--- EXTRAIT ---
La réception et la mise en œuvre de la CESDH au Royaume-Uni : le Human Rights Act

Bien que le Royaume-Uni eût ratifié la CESDH le 8 mars 1951, cette dernière n'était pas encore effectivement partie intégrante de l'ordre juridique britannique, faute de l'adoption d'une loi d'incorporation. Pour pallier cette lacune, le gouvernement travailliste a présenté au Parlement un projet de loi d'incorporation de la CESDH, en date du 23 octobre 1997, intitulé « The Human Rights Bill ». Ce n'est que depuis l'adoption par le Parlement du Human Rights Act en date du 9 novembre 1998 que la CESDH est devenue partie intégrante de l'ordre juridique britannique. Cette loi a ainsi consacré le droit de recours individuel devant les juridictions britanniques sur le fondement de violations de la CESDH, lui donnant une portée effective en droit interne.

Le cas de la France : une technique d'introduction automatique

La France a signé la CESDH en 1950 et l'a ratifiée le le 3 mai 1974. Le système juridique français est dit moniste en ce qu'il ne sépare pas l'ordre interne et l'ordre international. La Constitution française de 1946 dispose en son article 26 que « les traités régulièrement ratifiés et publiés ont force de loi sans qu'il soit besoin d'autres dispositions législatives que celles qui auraient été nécessaires pour assurer sa ratification ». Il résulte de cette disposition que, pour devenir obligatoire dans l'ordre interne, il suffit que le traité soit ratifié et publié au Journal officiel. De façon similaire, l'article 55 de la Constitution du 4 octobre 1958 confère aux « traités ou accords régulièrement ratifiés, ou approuvés...une autorité supérieure à celle des lois ». Malgré l'existence de cette règle, l'influence de la CESDH semble être restée longtemps assez limitée. En effet, c'est seulement en 1981 que la France a reconnu le droit de recours individuel devant la CEDH.

	Cependant, la CESDH ne contient aucune disposition expresse relative à la question de son éventuelle primauté sur les normes de droit interne. Il est intéressant de noter que le Royaume-Uni et la France n'accordent pas le même rang à la CESDH dans leur hiérarchie des normes.

Une valeur supra-législative certaine en droit interne français : vers une valeur supra-constitutionnelle?
--- LIGNES FOURNIES ---
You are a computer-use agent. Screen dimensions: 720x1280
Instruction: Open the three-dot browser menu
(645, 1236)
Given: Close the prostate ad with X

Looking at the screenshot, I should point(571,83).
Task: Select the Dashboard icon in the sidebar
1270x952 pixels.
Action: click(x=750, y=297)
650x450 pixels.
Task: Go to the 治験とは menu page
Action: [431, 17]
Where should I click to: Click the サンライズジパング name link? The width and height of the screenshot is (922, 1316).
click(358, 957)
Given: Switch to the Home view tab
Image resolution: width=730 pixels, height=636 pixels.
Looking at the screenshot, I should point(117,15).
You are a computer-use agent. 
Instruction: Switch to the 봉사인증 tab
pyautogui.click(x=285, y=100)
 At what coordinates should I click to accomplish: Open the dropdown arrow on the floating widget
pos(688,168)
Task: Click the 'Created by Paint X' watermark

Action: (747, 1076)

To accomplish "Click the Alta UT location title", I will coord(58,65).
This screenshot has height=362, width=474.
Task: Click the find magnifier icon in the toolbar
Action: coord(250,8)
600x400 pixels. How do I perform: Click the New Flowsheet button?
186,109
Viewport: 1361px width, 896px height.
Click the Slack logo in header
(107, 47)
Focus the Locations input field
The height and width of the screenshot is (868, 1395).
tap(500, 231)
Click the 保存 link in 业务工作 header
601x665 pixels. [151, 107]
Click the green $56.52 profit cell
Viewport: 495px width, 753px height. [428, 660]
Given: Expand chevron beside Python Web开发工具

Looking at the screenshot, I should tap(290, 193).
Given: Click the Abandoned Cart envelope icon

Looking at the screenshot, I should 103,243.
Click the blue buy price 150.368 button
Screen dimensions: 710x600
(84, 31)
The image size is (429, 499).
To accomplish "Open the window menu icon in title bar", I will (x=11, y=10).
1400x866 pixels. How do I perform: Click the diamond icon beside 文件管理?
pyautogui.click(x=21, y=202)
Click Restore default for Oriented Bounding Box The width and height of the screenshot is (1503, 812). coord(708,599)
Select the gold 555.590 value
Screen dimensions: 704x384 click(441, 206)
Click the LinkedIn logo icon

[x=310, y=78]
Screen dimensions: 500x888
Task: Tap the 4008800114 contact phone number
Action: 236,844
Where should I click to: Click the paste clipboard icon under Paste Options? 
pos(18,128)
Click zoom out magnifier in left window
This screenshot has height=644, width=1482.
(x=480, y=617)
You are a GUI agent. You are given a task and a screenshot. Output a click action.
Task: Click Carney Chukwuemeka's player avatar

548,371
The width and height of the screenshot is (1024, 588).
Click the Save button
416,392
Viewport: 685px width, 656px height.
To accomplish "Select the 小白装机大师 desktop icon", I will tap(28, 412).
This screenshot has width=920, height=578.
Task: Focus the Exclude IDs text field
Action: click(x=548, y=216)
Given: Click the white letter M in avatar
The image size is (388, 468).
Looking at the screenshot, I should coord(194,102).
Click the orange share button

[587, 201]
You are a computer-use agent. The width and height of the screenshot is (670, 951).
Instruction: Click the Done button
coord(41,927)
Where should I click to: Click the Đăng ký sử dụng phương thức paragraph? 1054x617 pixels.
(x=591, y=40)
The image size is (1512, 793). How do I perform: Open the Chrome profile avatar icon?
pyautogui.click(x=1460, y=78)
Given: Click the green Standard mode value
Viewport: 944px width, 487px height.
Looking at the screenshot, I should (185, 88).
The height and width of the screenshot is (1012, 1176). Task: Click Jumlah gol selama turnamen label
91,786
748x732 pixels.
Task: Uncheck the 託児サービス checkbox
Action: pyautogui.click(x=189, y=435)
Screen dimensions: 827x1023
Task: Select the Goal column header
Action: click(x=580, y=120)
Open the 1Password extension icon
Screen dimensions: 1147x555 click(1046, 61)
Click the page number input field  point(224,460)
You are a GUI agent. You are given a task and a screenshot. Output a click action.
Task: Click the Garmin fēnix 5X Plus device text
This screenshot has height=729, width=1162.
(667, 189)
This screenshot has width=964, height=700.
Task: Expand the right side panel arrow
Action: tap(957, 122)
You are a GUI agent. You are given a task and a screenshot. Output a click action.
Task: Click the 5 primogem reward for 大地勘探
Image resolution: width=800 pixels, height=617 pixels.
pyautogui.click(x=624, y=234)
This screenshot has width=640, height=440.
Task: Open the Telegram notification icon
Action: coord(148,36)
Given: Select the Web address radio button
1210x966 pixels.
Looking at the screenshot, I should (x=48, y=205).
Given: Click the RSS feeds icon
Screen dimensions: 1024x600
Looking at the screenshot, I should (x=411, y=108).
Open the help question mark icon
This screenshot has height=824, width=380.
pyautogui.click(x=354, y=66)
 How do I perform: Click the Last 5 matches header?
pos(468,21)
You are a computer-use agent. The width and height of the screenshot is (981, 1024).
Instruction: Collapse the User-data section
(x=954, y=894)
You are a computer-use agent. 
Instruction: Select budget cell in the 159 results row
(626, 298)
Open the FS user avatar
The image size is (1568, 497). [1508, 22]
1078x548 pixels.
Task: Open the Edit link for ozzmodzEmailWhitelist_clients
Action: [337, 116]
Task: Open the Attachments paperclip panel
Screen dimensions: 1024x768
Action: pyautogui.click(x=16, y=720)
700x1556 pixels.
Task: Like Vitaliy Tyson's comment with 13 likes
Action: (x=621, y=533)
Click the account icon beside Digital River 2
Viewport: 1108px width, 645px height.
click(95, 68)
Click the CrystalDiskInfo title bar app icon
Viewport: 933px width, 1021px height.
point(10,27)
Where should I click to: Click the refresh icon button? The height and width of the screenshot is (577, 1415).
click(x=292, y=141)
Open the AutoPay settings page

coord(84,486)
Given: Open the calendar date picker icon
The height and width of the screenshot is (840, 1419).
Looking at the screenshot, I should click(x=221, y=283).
---
- _ACTIONS DEMANDÉES_
(A) Répondez à ces questions d'après l'extrait :
(i) À quelle date le Parlement a-t-il adopté le Human Rights Act ?
(ii) Quel article de la Constitution française de 1946 l'extrait cite-t-il ?
(iii) En quelle année la France a-t-elle reconnu le droit de recours individuel devant la CEDH ?
(B) Recopiez le passage de l'extrait compris entre « La réception et » et « en droit interne. », ces deux bornes incluses.

- _RÉSULTATS DES TÂCHES_
(A)
(i) Le 9 novembre 1998.
(ii) L'article 26.
(iii) En 1981.

(B)
La réception et la mise en œuvre de la CESDH au Royaume-Uni : le Human Rights Act

Bien que le Royaume-Uni eût ratifié la CESDH le 8 mars 1951, cette dernière n'était pas encore effectivement partie intégrante de l'ordre juridique britannique, faute de l'adoption d'une loi d'incorporation. Pour pallier cette lacune, le gouvernement travailliste a présenté au Parlement un projet de loi d'incorporation de la CESDH, en date du 23 octobre 1997, intitulé « The Human Rights Bill ». Ce n'est que depuis l'adoption par le Parlement du Human Rights Act en date du 9 novembre 1998 que la CESDH est devenue partie intégrante de l'ordre juridique britannique. Cette loi a ainsi consacré le droit de recours individuel devant les juridictions britanniques sur le fondement de violations de la CESDH, lui donnant une portée effective en droit interne.